Andreotti Giulio: No, con il Generale Dalla Chiesa, no, anche perché questo è un problema sempre molto difficile, perché qualche volta è anche oggetto di polemiche di natura ibterna tra partito o qualche volta forse anche all’interno di uno stesso partito, tanto è vero che, per esempio, così uno dei primi assassinati politici della mafia a Palermo fu un nostro segretario provinciale che (...) era abbastanza vicino a me e ai miei amici, Michele Reina...
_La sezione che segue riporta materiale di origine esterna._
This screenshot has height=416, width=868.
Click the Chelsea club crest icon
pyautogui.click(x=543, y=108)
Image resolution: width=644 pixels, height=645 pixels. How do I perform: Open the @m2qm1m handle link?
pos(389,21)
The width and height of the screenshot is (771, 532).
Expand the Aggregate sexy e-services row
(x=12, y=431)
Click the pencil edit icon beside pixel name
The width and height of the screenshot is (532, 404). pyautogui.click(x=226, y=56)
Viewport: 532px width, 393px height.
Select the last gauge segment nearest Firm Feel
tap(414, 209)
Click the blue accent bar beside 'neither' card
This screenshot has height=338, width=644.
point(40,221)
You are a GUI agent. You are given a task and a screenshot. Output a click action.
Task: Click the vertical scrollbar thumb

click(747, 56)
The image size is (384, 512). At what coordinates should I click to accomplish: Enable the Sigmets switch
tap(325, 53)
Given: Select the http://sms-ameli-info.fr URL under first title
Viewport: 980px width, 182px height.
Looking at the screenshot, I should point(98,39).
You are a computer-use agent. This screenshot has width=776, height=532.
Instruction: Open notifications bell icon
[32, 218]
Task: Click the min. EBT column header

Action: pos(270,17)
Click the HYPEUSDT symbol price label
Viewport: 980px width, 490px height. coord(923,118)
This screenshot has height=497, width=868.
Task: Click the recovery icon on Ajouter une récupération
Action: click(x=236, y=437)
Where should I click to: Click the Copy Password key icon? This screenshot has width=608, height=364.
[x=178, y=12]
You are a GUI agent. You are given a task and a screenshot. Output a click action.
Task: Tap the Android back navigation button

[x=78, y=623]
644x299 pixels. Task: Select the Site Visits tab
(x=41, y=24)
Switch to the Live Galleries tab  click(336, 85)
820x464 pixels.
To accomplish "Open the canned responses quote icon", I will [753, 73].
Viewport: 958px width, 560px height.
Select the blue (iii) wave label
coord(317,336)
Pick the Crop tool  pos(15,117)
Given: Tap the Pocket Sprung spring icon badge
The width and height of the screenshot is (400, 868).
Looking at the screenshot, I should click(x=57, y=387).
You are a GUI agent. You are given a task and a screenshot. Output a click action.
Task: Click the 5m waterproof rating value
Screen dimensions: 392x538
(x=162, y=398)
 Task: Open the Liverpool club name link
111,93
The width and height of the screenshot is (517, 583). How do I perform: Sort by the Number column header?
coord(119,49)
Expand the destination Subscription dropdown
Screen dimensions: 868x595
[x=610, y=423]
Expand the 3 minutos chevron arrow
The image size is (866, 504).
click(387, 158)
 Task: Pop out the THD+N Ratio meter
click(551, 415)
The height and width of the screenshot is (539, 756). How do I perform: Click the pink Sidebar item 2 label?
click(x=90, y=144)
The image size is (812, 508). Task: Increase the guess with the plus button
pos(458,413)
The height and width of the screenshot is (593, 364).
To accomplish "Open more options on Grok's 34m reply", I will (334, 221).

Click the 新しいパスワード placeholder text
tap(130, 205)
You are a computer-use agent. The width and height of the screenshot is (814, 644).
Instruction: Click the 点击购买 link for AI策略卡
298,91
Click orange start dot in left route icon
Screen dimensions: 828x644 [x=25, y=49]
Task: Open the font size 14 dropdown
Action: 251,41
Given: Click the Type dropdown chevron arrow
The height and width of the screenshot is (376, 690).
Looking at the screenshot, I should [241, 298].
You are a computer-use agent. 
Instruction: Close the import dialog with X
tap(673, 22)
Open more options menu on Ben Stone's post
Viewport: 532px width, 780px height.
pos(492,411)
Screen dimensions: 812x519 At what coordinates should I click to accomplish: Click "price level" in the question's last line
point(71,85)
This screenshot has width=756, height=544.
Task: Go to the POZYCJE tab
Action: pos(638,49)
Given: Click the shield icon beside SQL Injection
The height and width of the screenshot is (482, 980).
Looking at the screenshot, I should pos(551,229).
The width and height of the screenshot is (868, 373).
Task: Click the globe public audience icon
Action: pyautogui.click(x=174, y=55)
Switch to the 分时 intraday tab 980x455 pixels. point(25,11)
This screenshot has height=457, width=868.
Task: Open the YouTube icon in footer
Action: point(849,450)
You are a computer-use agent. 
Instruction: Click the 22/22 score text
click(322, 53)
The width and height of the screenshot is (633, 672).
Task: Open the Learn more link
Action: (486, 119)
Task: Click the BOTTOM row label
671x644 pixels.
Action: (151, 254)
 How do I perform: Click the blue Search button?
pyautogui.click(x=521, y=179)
Questa versione dei fatti è stata ribadita dall’imputato nelle seguenti dichiarazioni spontanee rese all’udienza del 29 ottobre 1998: «non mi soffermo oltre lo stretto necessario sul diario del Generale, nel quale figurano passi assolutamente fantastici, almeno per quello che io posso valutare. Mi dispiace anzi che se ne sia parlato, perché questo colloquio serale con la moglie morta doveva restare inedito. Nei colloqui avuti con lui, sempre su sua richiesta, non solo non mi espresse giudizi negativi sui democristiani di Palermo né amici di corrente o altri ma mi manifestò la soddisfazione per un pranzo offertogli dal presidente della Regione D’acquisto. Ma non era normale questo scambio di cortesie? Gli dissi. Mi rispose che io non conoscevo l’ambiente palermitano, che verso un proveniente dai Carabinieri teneva in certo senso le distanze. Se il Generale mi avesse manifestato riserve o peggio su qualcuno, chiunque fosse, lo avrei incitato io a non avere riguardi per chicchessia».

Per cogliere la inattendibilità della ricostruzione del colloquio fornita dall’imputato è sufficiente rilevare che non si comprende per quale ragione il gen. Dalla Chiesa avrebbe dovuto inserire “passi assolutamente fantastici” in un diario che raccontava con dettagliata precisione e completa sincerità alcune vicende della sua vita, alle quali egli attribuiva particolare importanza.

A ciò si aggiunga che il contenuto del diario è perfettamente coerente con le affermazioni compiute dal gen. Dalla Chiesa sia nel successivo colloquio con il proprio figlio Fernando, sia nei suoi contatti con altri rappresentanti delle Istituzioni.